光の発明  カートリッジシステムと魔力の普遍化

 あれから数日、今日は彼女と契約してから初めての休日。
 これまでも、放課後に少しだけ彼女の実験に付き合っていたが、データをとるだけだと言う通り、学園の試験のようなものを受けるだけだった。

「よく来たわね、そこに座って?」

「失礼するよ」

 今日も何時ものように彼女に呼ばれ、彼女が学園入学時にあたえられた研究室に来ていた。
 事前に彼女から、今日はテストではないと聞いていた僕は、期待などで自然と胸が高鳴るのを感じていた。

「昨日伝えた通り、今日はテストじゃないわ。昨日までのデータから、貴方に合わせてカスタマイズした武装具は作り始めたし」

「本当かいッ!?」

 僕は思わず椅子から乗り出して彼女に問う。

「えぇ、もちろんよ。私を誰だと思っているの? データをとったのだって、去年の試験結果よりも最新のが欲しかっただけだし。来月のトーナメントには、しっかりと完成させておくわッ」

「ありがとう。本当に、ありがとう……」

 僕は思わず感極まり、彼女に詰め寄る。

「で・も・ね? 武装具が完璧でも、それを扱う貴方が未熟では意味がないわ!! 今日最初にやることは、カートリッジシステムの説明と実践よッ!! カートリッジシステムを使うには、魔力の普遍化ができないと話にならないんだからッ!!」

「魔力の普遍化……?」

 その単語に思わず息をのむ。
 何故ならその技術は、今現在の世界最先端の研究課題だからだ。

「実用化……したのかい?」

「当たり前でしょ? 理論は既に確立してるんだから、後はトライ&エラーを繰り返すだけ。私にかかれば造作もないわ」

 その言葉に、僕は再び息をのむ。
 さも簡単なように言った魔力の普遍化という技術は、世界三大難問の1つとしてあげられるほどの技術課題なのだ。

「まぁいいわ。話を続けるわよ?」

「あ、あぁ。頼むよ」

 どうやら本気で簡単だったと感じている彼女に改めて驚きつつ、話の続きを聞く。

「まずはカートリッジシステムについてだけど、これはいたって単純よ。ようは魔力の電池なわけ。当たり前よね? 予めためておいた魔力を装填する技術なんだから」

 それはその通りだ。
 実際この間見た彼女の使っていた物も、魔力を電池を使うように補充していた。

「続けるわよ? このカートリッジシステムは、元々は使ったときに言ったように、最大瞬間出力を上げるために開発したわけなんだけど、それだけだとつまらないから、どうせなら誰でも使えるようにしようと考えたの」

 それは研究者なら当たり前だろう。
 一人しか使えない物よりは、誰にでも使えた方が良い。
 けれどそれには……

「そこで考えなければならなかったのが、魔力の普遍化ってわけ。
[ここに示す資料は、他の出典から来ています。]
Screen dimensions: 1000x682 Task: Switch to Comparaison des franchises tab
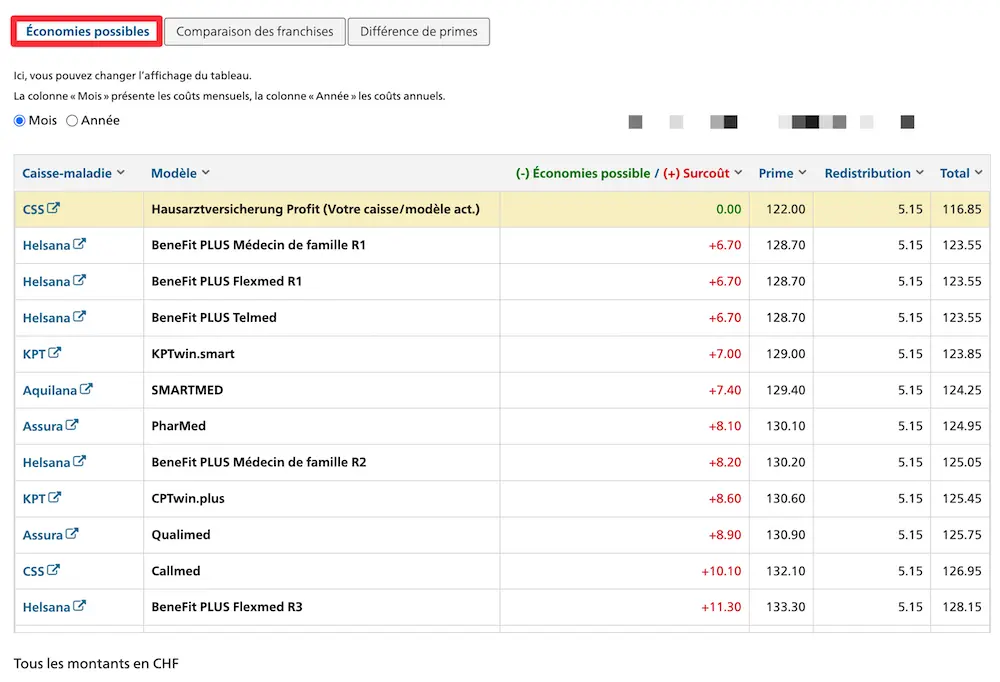[x=255, y=31]
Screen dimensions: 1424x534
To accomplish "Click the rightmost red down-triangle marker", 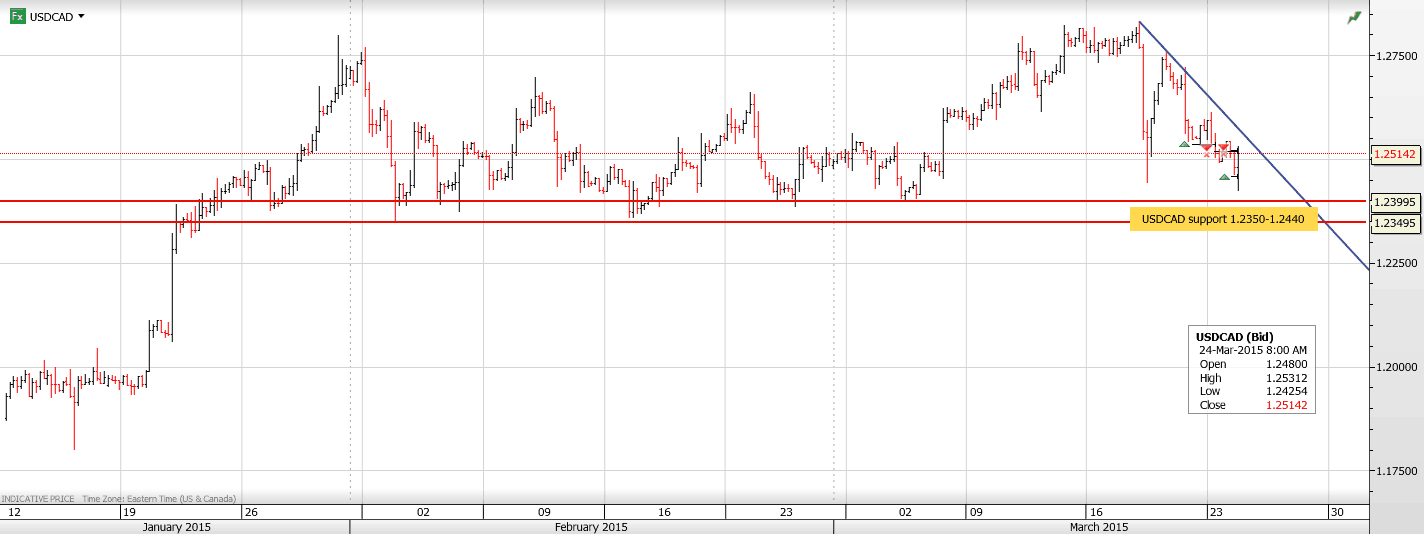I will tap(1224, 148).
魔力には個人差……指紋のような物がある。だからこそ、魔力何て言う素晴らしいエネルギーがあるのに、未だに電化製品が主流なわけ。ここまではいいわよね?」

「あぁ、もちろん。社会の常識だからね」

 実際義務教育として学ぶ教本の、一番最初の方に書いてある。

「それでね? 私はこの魔力の指紋……魔力紋は、指紋よりも電気の周波数に近いものだと考えたのッ」

「いやいやいや待ってくれ。それは前提がおかしい。魔力紋はその名前の通り、魔力の指紋だ。魔法……魔力によるエネルギー放出法を使う際に描かれる紋様から、その名前がつけられたんだ。魔力の指紋の示す通り、これは千差万別どころか、全人類全員で違うものだ。それを電気と同じみたいにとらえるなんて……」

「……あんたも意外と凡人なのね? あの魔力紋は全部、ある一定の法則で描かれているのよ? 常識じゃない?」

「………………は?」

 思わず呆けてしまったが、僕は間違っていないはずだ。
 魔力紋は指紋と同じく全員が違う。
 これは魔力騎士を目指す以前に、魔力を扱う者なら誰もが知っていることだ。

「少し待ってくれ。もしかしたら僕と君は、別の世界で生きているのかもしれない……」

「そう? たしかに私のまわりも似たような反応だったのよね。……何でかしら?」

 技術レベルが最先端以上と言われる大和島でさえそれなら、僕ごときがわかるわけがないじゃないか……。

「やっぱり大和さんは、本当に天才なんだね」

「当たり前じゃない? 何を今さら。めんどくさいから、話を先に進めるわよ?」

「あっ、あぁ。頼むよ」

 僕の返答にため息を1つつくと、大和さんは話を戻す。

「この魔力紋のパターンは、つまりは魔力紋を構成する粒の配列でできていてね? この粒の配列を均一化することで、現状の超非効率な魔力の取り出し方……つまりは自然発魔とは別格の効率を叩き出せたのッ」

「………………は?」

 ここで僕は、再び呆けてしまう。
 何故なら彼女の言う超非効率な取り出し方である自然発魔は、現在の技術のブレイクスルーの1つとされ、今後どんどんと発展していくだろうと注目されている技術なのだ。

「それでね? この魔力パターンの均一化には、現状だと個々人の力量に左右されてしまうのよ……。残念なことに」

「えっと……つまり僕は、そ魔力の均一化を覚えれば良いのかな?」

「その通りよッ。なんだ、わかってるんじゃない」

(使われてる技術はさっぱりだけどね……)

 つまり今日はこれから、僕は「魔力の普遍化技術」であるところの「魔力の均一化」を覚えることになるわけか。

「……さてと、それじゃ早速始めましょうか?」

「お手柔らかに頼むよ」

 この瞬間の僕は、未知の技術に触れる不安と、未知を知れる期待という二つの思いを胸に抱いていた。